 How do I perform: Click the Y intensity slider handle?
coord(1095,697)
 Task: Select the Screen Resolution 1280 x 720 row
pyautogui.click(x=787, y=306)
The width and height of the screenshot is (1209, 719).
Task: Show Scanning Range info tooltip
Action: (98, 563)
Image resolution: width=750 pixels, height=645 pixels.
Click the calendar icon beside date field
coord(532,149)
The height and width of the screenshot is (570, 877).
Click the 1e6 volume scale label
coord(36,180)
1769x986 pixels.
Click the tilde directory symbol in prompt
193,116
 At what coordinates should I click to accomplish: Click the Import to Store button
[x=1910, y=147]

::::

Which lines run from the one containing "The height and" to the end of the data? Output them exactly, with nothing added.

The height and width of the screenshot is (570, 877).
Click the 1e6 volume scale label
coord(36,180)
1769x986 pixels.
Click the tilde directory symbol in prompt
193,116
 At what coordinates should I click to accomplish: Click the Import to Store button
[x=1910, y=147]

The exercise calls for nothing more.